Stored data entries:
============

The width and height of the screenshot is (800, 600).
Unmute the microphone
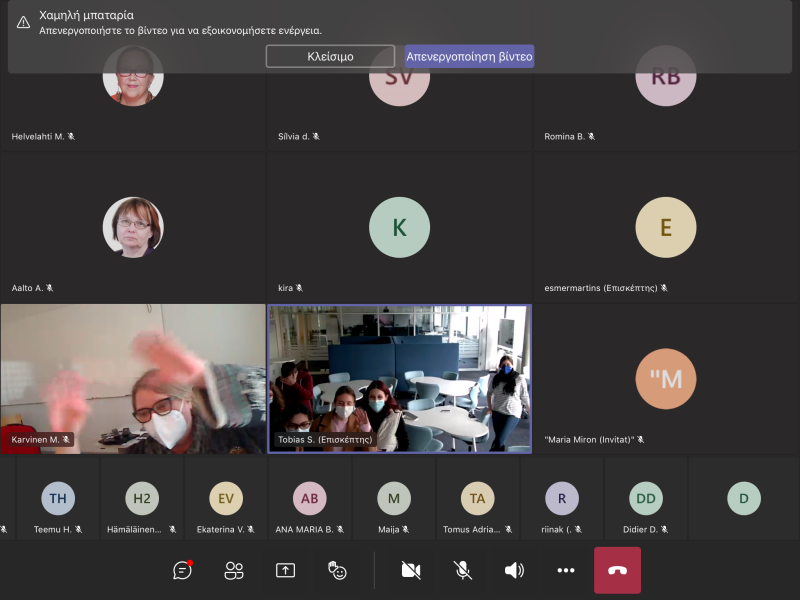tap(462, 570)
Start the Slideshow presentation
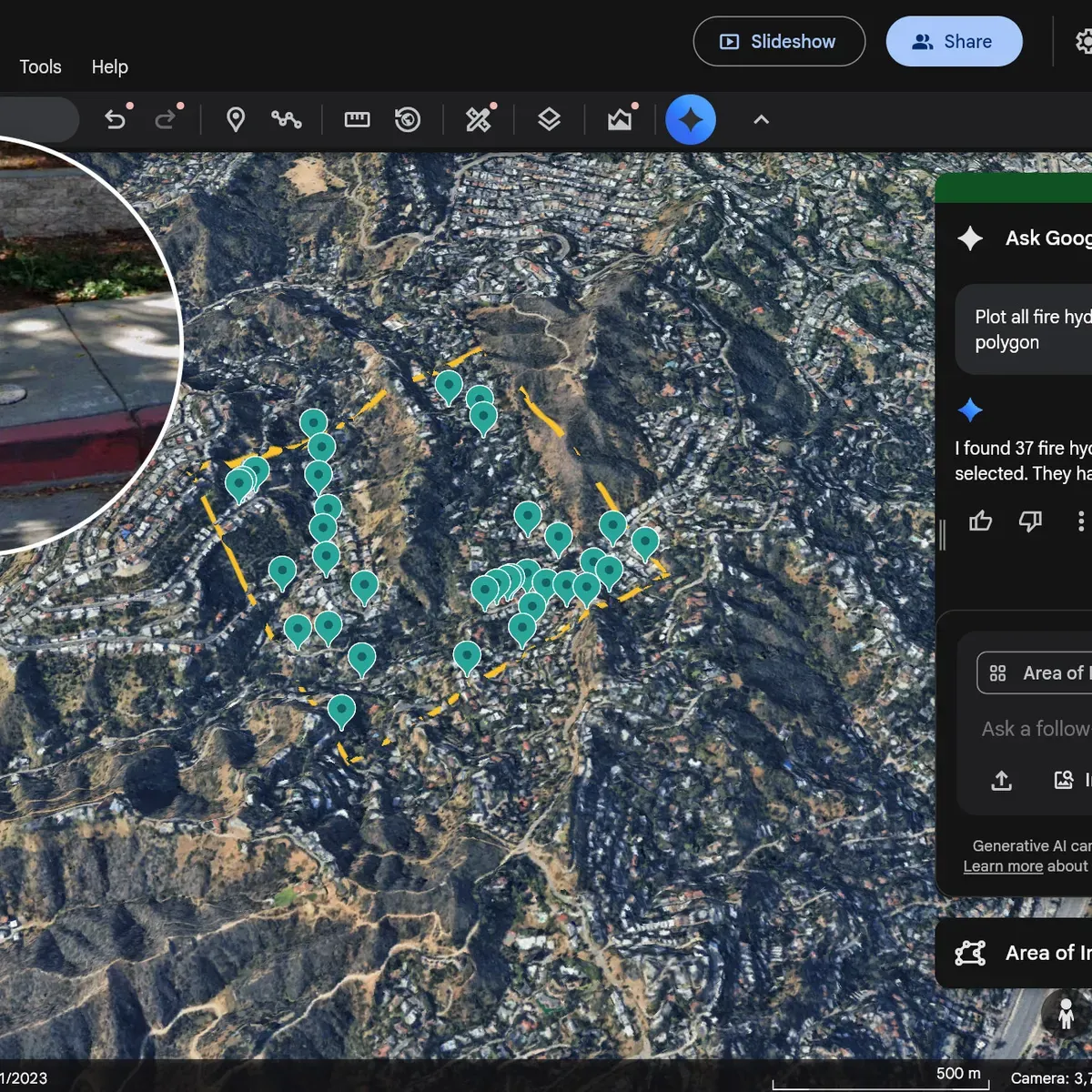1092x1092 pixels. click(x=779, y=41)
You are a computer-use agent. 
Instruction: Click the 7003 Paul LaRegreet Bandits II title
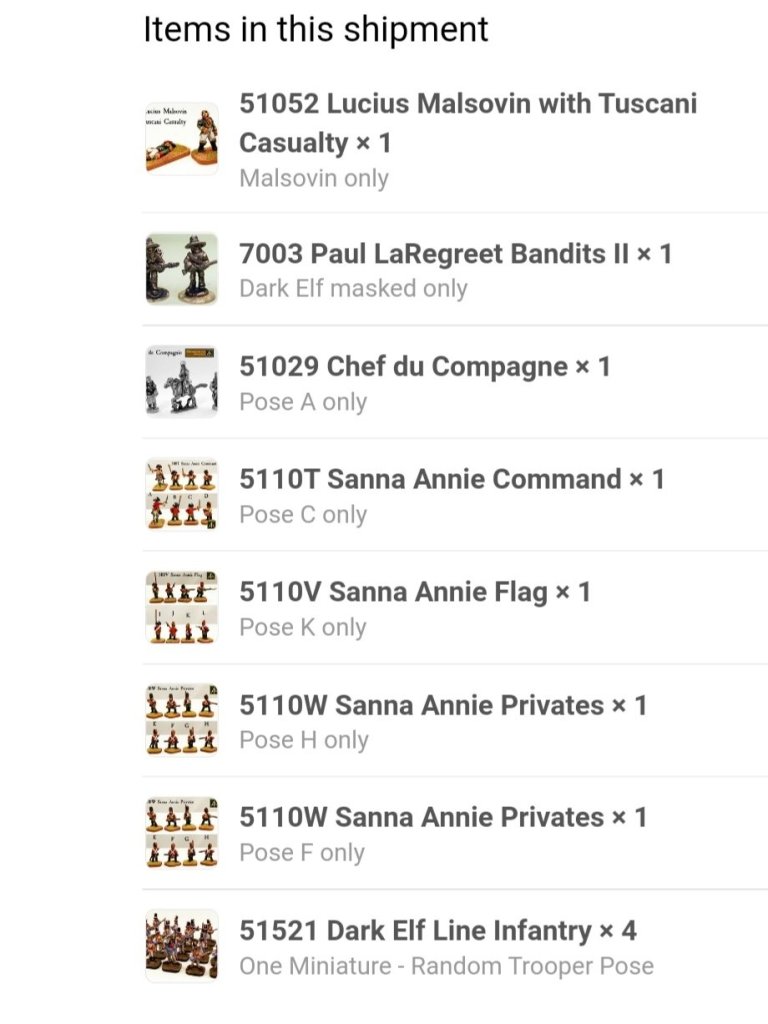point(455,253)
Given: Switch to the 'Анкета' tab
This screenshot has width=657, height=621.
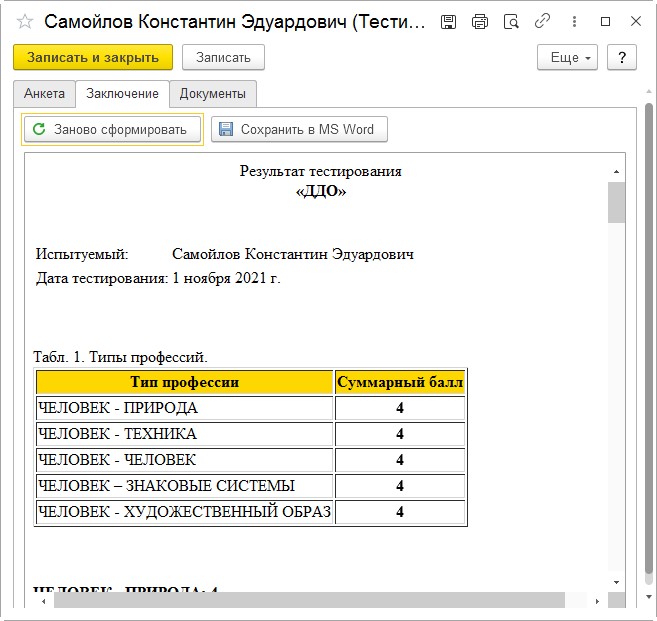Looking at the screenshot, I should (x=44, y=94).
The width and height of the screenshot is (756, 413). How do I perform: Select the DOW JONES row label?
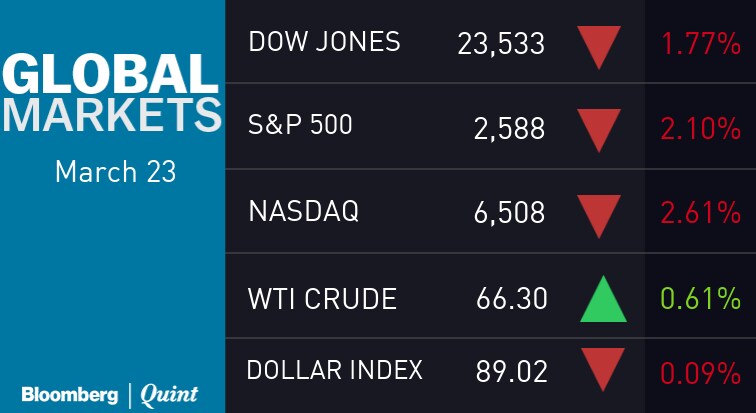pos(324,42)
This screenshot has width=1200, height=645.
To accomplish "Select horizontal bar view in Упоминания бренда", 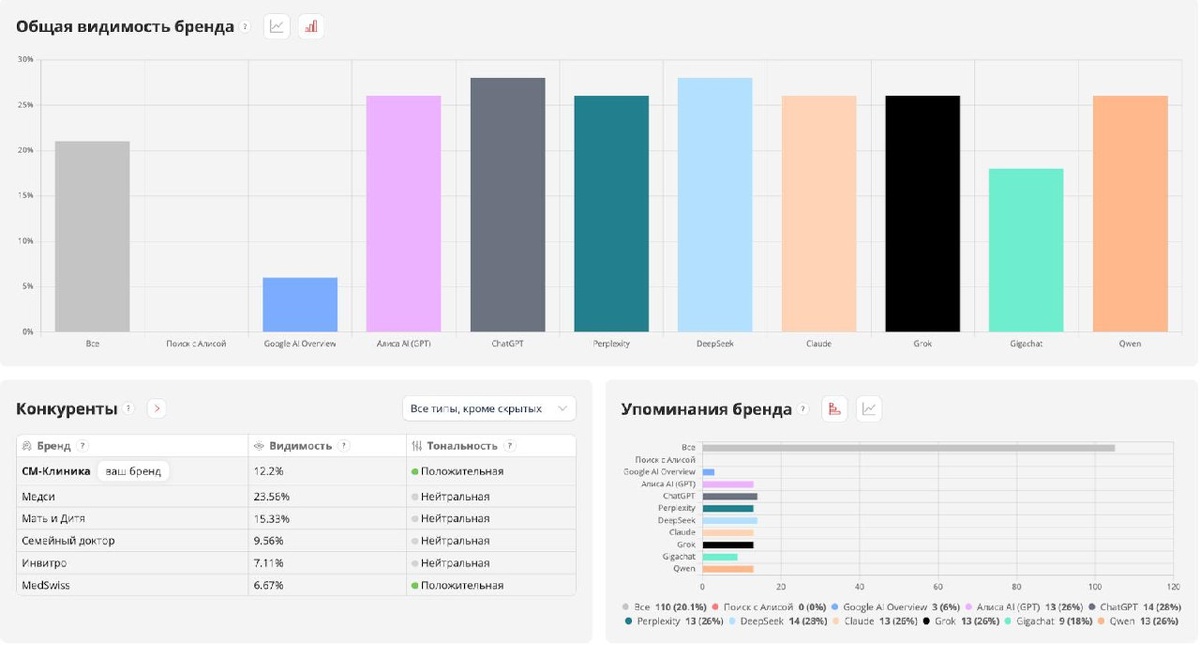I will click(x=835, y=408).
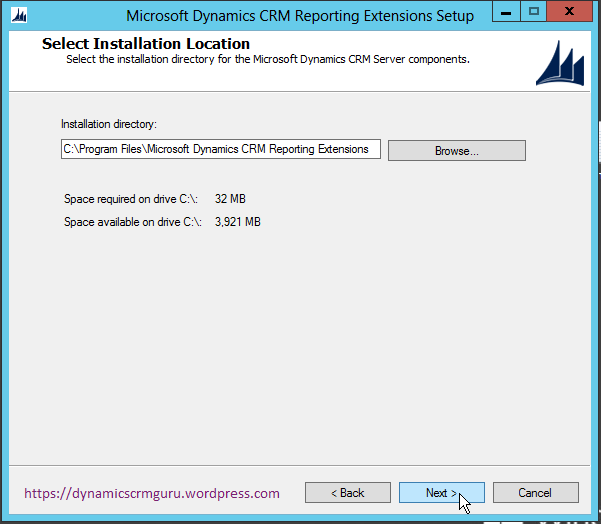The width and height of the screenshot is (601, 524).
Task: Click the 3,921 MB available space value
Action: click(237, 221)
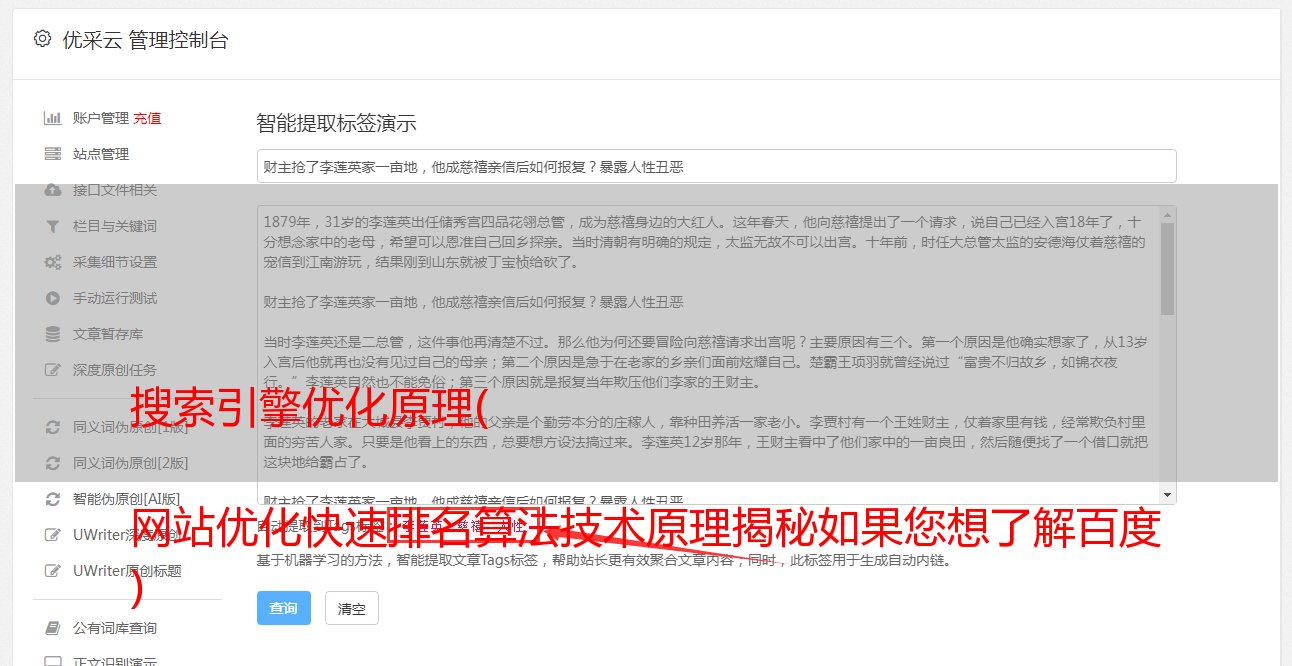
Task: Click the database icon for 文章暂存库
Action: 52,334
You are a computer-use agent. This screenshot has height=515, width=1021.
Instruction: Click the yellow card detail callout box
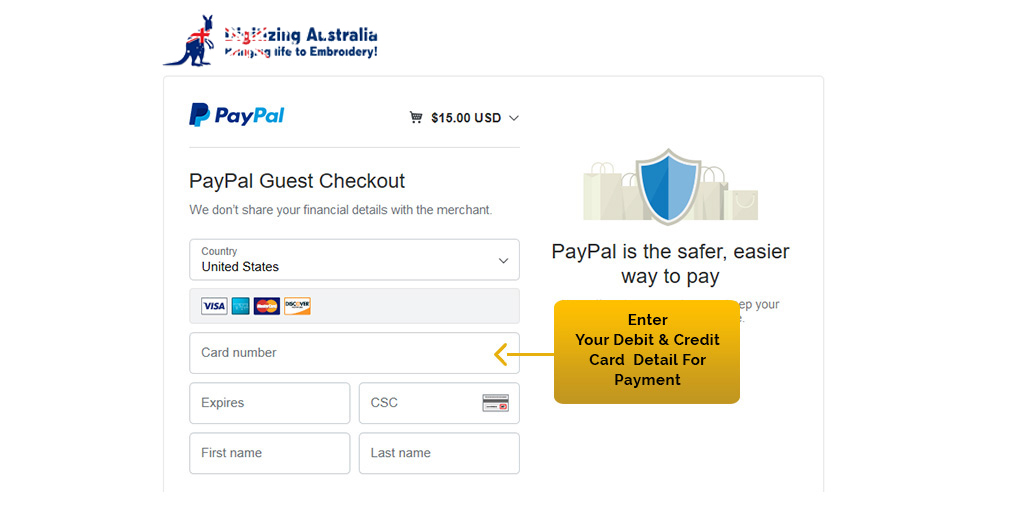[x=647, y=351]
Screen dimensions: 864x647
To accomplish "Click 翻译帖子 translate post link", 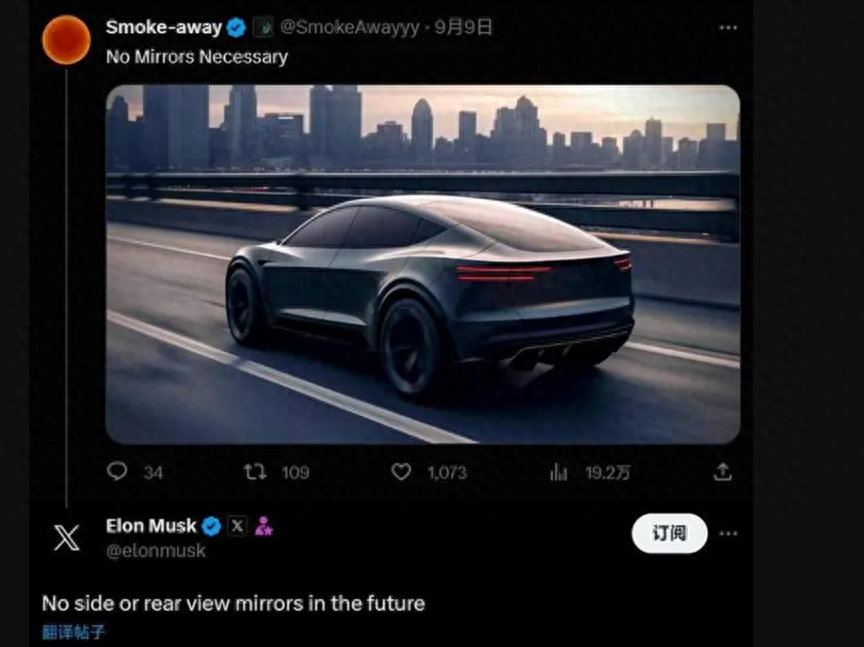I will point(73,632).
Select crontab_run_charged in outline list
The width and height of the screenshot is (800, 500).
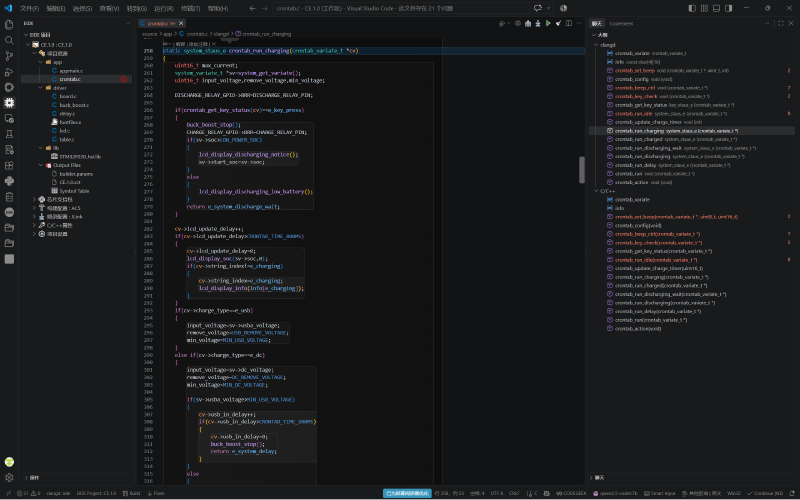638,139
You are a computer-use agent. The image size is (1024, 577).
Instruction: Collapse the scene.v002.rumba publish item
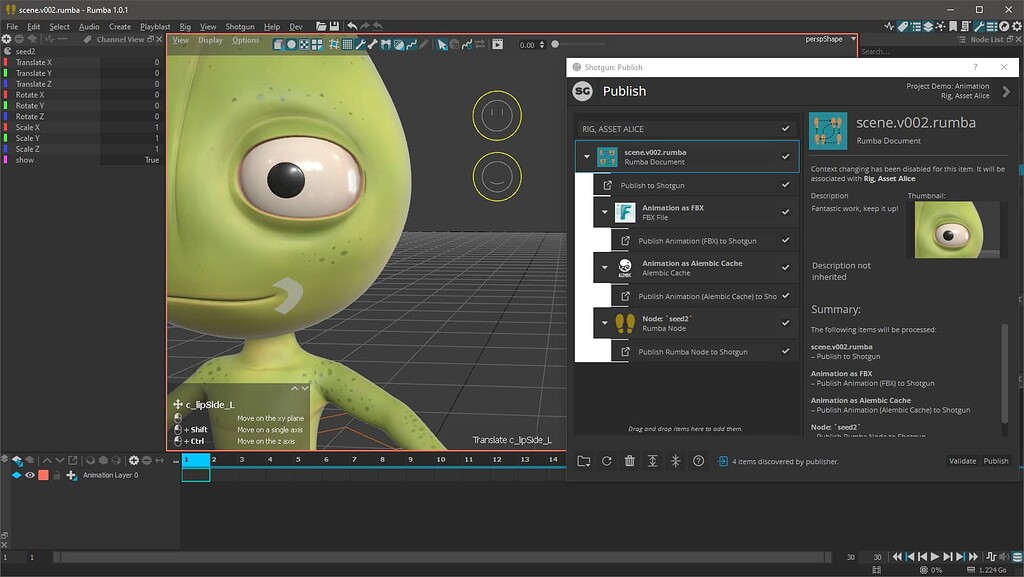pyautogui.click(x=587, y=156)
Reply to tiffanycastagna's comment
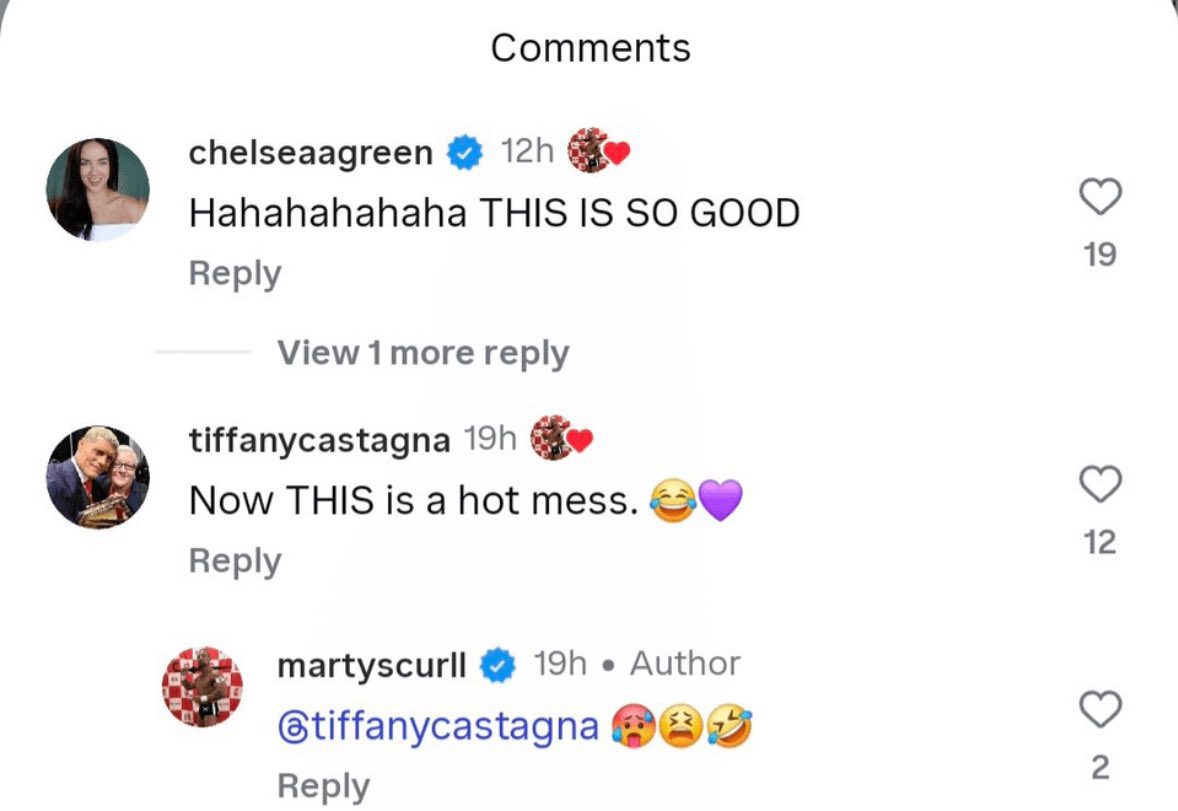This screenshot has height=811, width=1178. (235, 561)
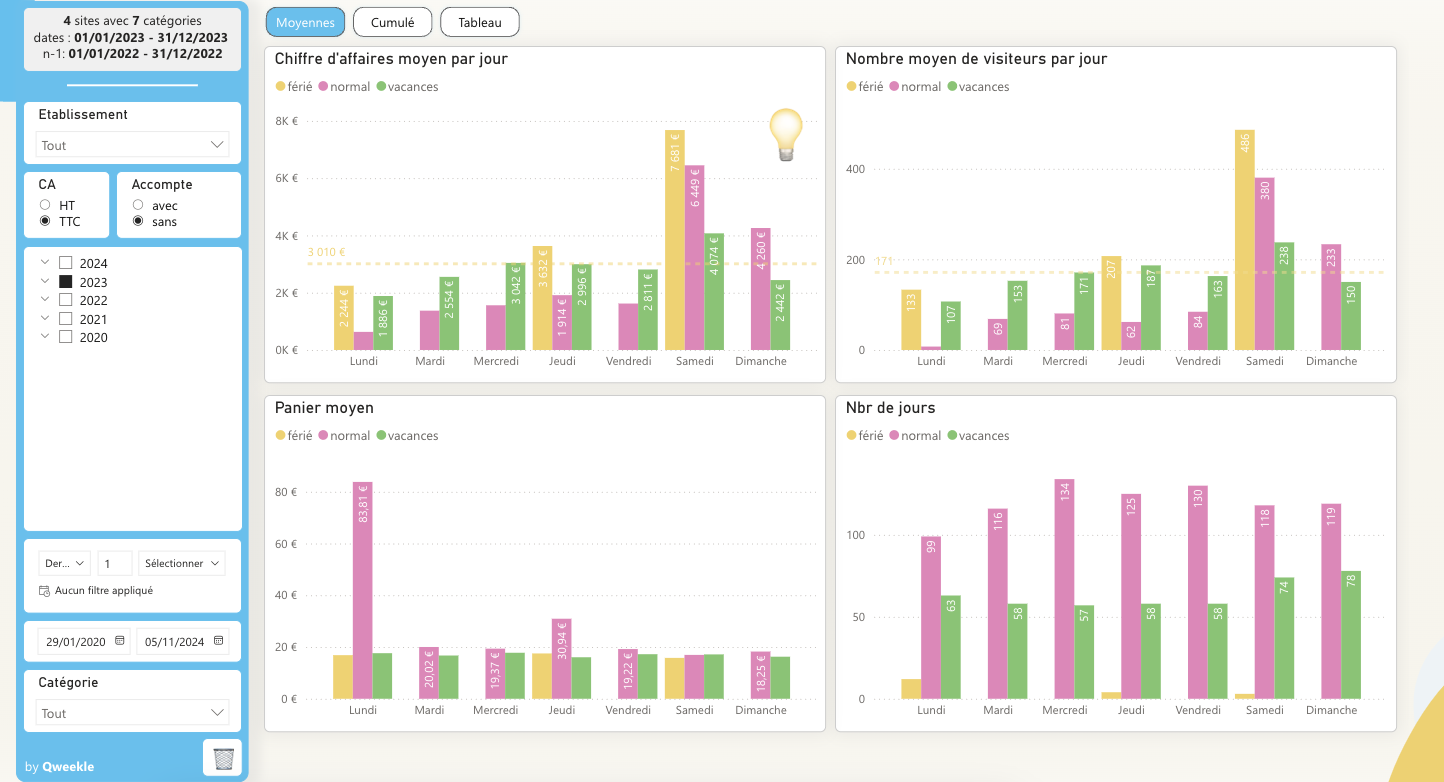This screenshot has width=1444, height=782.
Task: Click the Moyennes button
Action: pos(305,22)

============

§ Problem to solve:
In the data, how many lines hold the word "computer"? State that number alone.

§ Exercise answer:
3